She liked clocks, all kinds of painted clocks, and they ticked on tables and chests, and on the marble mantel.
And there she was in the middle of it, her hair undone, the sour-smelling glass in her hand, staring at him as if she didn’t know him.
He didn’t wait. He uncovered the double row of ivory keys at once and began to play. It was Vivaldi often enough, or Scarlatti, or the more subdued and melancholy patrician composer Benedetto Marcello. And in minutes, he felt the soft crush of her on the bench beside him.
As soon as he heard her voice mingling with his he felt an exhilaration. His strong bright soprano rose higher, but hers had a richer, more fascinating color. She shuffled impatiently through the old scores for the arias she loved or, having him recite any bit of poetry he’d recently learned, made up a new melody for it.
“You’re a mimic!” she’d say when he followed an intricate passage perfectly. She’d swell a note slowly, skillfully, only to hear his flawless echo. And clasping him suddenly with her warm and very strong hands, she whispered:
“Do you love me!”
“Of course I love you. I told you yesterday and the day before, but you forget,” he teased. It was her most poignant, soulful little cry. She bit her lip; her eyes grew uncommonly wide, then narrowed. And he always gave her what she wanted then. But inside, he was suffering.

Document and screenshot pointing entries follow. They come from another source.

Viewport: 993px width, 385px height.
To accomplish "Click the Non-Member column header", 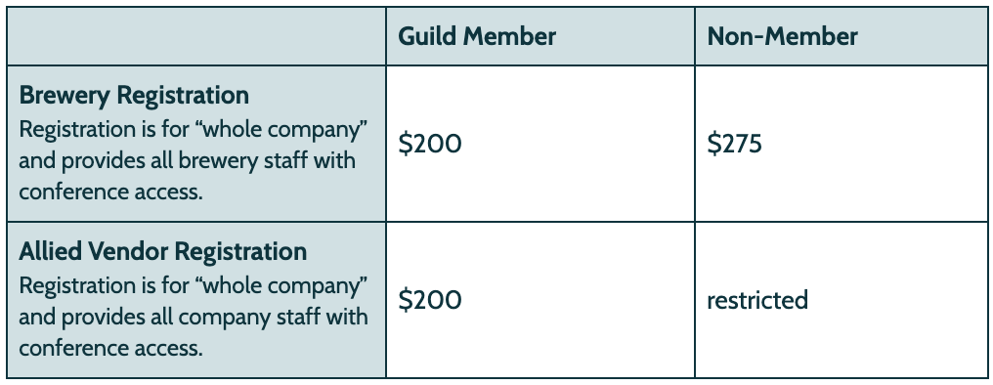I will 782,36.
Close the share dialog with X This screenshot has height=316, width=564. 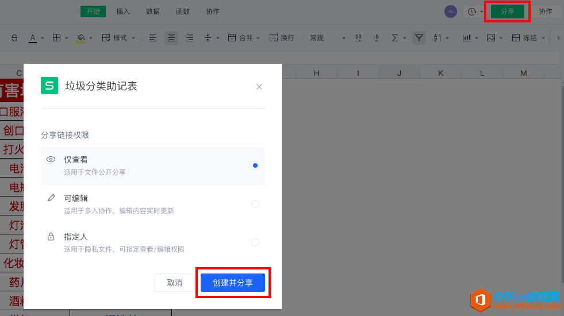[259, 87]
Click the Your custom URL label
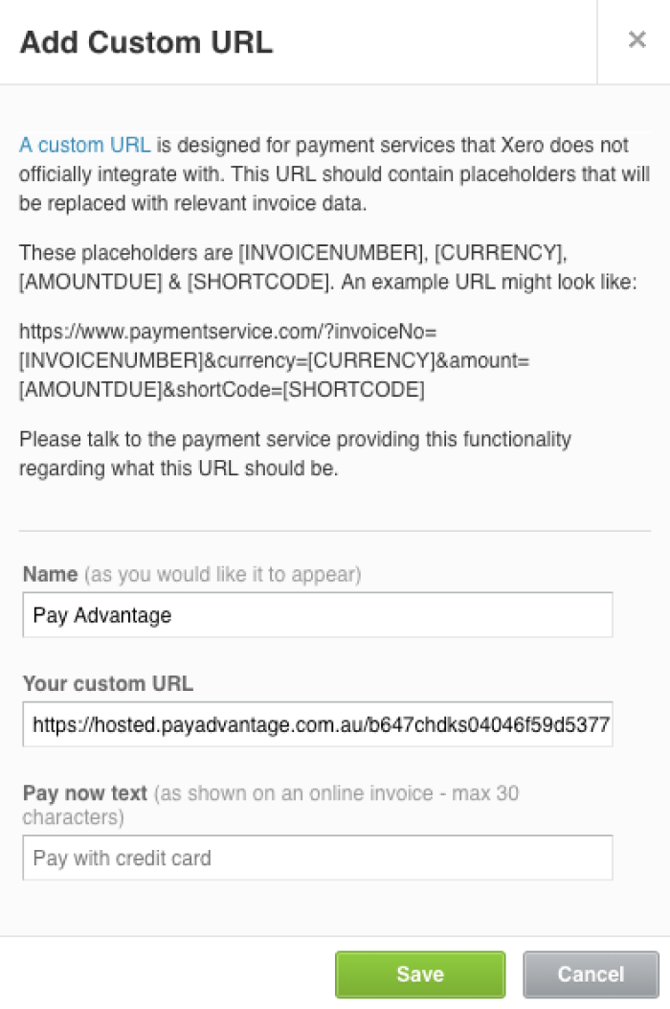This screenshot has width=670, height=1009. [x=108, y=683]
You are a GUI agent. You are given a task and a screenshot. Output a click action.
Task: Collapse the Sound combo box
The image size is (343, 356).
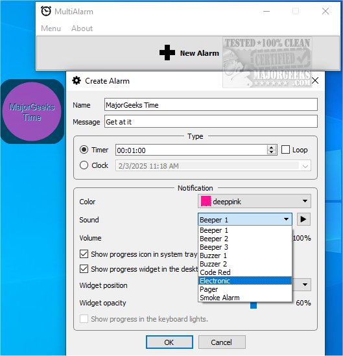(x=286, y=219)
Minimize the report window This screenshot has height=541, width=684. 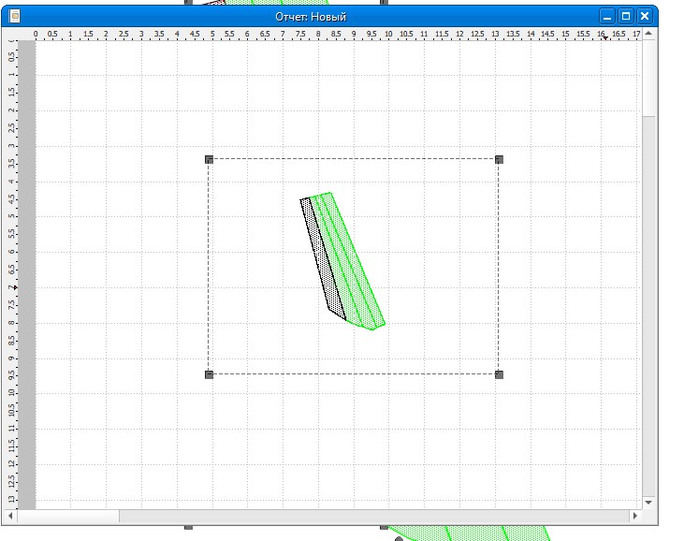coord(608,16)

He knew every morning of his life when he opened his eyes whether she was happy or sad. He could feel it. And he reckoned the hours of study by how soon he might slip away to be with her.
But he didn’t understand her.
And he was beginning to realize that his loneliness as a child, these silent and empty rooms, this vast and shadowy palazzo, was as much due to her shyness and her reclusiveness as to the age and old-fashioned severity of his father.
After all, why had she no friends when the Pietà was full of ladies of quality as well as foundlings, and so many married well into good families?
Yet she never spoke of the place; she never went out.
And when his father’s cousin Catrina Lisani came to call, Tonio knew she made her visits brief out of kindness. Marianna was like a nun behind the grille. She wore black, kept herhands in her lap, her dark hair as sleek as satin. And Catrina, in gay printed silk with a great many yellow bows, made up the whole of the conversation.
Sometimes Catrina’s “escort” was with her, a very proper and handsome cavalier servente, and a distant cousin, too, though Tonio could never remember the connection. But this was fun, because he wandered out into the Grand Salon with Tonio, chatting of what was in the gazettes, and what was happening at the theater. He wore shoes with red heels and a monocle on a blue ribbon.
But though a patrician, the man was an idler, spending his time in the company of women. And Tonio knew Andrea approved of no such person for his wife, and Tonio didn’t approve of it either.
Yet, still, he thought if Marianna had an escort she would go out, she would meet others, and they would come home with her now and then, and the whole world would be different.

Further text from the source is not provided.